September 14, 2023 | 09:09
U.S. Retail Spending Powers Down
Excluding costlier fuel, retail sales simmered down in August after a burst of spending earlier this summer. Overall sales jumped 0.6% following a downwardly-revised gain of 0.5% the prior month, with much of the gain reflecting an 11% spike in pump prices. Firmer sales at auto dealers (largely price related it appears) and clothing stores more than offset declines at home furnishing stores. Excluding autos and gas stations from the mix, sales rose 0.2%, ratcheting back from a 0.7% jump in July. The 'control' measure used to estimate consumer spending rose even less at up 0.1% following a 0.7% spurt the prior month (revised down from 1.0% previously). With core consumer goods prices down slightly in August, underlying real retail sales likely rose modestly.
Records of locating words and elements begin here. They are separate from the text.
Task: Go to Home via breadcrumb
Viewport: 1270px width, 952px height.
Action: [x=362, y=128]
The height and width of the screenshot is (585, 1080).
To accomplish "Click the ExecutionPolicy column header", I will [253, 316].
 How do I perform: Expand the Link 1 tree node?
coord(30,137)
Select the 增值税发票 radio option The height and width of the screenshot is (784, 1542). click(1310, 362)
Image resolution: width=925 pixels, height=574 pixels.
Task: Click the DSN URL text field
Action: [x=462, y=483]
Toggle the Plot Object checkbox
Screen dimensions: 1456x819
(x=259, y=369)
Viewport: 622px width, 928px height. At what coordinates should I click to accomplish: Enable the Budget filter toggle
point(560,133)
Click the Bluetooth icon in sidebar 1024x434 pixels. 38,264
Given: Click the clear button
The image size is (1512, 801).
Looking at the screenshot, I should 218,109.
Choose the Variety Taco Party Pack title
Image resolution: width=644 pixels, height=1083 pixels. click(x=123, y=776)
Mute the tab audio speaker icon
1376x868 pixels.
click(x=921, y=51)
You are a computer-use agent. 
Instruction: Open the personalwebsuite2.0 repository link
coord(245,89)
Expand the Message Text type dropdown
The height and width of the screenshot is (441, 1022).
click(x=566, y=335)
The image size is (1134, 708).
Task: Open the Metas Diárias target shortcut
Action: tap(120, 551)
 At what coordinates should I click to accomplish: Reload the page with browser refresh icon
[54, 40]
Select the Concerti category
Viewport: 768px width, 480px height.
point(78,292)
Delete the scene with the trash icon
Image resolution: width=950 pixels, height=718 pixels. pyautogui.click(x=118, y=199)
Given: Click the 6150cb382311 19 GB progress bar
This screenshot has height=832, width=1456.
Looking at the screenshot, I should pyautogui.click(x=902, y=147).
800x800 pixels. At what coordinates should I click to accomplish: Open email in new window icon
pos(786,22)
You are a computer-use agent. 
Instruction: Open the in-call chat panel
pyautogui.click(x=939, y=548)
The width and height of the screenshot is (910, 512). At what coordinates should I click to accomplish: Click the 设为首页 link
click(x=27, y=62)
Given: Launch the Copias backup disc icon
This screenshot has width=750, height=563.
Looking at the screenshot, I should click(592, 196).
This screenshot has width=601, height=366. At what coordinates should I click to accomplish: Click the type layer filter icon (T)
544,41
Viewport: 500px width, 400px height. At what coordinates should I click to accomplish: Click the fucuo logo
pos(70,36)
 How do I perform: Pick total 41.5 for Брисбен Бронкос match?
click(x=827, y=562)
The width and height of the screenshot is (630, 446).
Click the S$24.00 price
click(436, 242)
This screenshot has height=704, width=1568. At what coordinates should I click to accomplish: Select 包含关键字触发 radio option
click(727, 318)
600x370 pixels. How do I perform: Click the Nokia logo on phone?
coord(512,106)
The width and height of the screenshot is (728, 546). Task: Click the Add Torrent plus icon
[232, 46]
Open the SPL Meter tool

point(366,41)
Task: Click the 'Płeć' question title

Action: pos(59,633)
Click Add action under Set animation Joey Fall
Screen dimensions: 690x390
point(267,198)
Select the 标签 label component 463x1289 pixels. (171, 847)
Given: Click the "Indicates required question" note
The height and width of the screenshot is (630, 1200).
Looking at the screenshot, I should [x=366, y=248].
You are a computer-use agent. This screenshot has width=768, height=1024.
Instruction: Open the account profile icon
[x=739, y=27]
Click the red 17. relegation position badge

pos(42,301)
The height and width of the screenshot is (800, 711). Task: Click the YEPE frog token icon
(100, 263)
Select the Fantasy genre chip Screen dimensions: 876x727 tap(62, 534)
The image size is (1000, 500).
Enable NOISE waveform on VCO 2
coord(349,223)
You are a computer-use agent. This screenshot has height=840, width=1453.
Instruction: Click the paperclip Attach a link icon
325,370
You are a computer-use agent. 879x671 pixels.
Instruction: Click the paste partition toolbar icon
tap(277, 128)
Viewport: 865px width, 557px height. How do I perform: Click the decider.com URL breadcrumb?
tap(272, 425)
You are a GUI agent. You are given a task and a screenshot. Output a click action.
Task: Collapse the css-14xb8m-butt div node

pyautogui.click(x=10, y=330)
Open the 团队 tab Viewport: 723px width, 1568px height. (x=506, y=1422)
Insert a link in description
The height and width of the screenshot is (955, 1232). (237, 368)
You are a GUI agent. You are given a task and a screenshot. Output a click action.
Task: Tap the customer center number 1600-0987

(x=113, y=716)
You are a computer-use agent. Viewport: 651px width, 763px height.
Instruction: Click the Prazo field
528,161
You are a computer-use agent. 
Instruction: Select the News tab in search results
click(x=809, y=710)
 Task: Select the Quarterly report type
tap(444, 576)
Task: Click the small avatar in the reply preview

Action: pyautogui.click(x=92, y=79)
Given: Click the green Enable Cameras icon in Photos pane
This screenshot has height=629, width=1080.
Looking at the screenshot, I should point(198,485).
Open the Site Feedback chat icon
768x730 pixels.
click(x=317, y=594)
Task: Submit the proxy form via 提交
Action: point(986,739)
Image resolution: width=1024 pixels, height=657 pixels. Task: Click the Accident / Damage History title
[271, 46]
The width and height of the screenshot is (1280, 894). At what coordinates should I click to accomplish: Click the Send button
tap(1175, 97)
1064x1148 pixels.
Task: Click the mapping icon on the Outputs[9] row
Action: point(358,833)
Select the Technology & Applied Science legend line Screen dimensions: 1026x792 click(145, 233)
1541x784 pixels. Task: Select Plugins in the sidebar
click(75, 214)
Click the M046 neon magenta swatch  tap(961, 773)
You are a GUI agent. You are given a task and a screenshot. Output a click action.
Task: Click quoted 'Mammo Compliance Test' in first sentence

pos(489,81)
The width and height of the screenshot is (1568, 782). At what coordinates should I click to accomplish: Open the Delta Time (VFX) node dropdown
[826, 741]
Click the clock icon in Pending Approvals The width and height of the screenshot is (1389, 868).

However, unit new vehicle sales actually reversed course, suggesting a flat number for real consumer spending in the month, though earlier strength still flags a quarterly acceleration to an above 3% annualized rate from 1.7% in Q2. This supports our current estimate of a 3.2% pickup in real GDP from 2.1% in Q2.
Bottom Line: Despite rising real wages and a rebound in wealth, the mighty consumer seems to have stepped back in August due to high interest rates, costlier fuel, fading excess savings, and slowing job growth. We expect some further loss of spending power and enthusiasm in the next two quarters, resulting in a temporary stalling in demand and the economy early next year. If so, the Fed might be done hiking rates.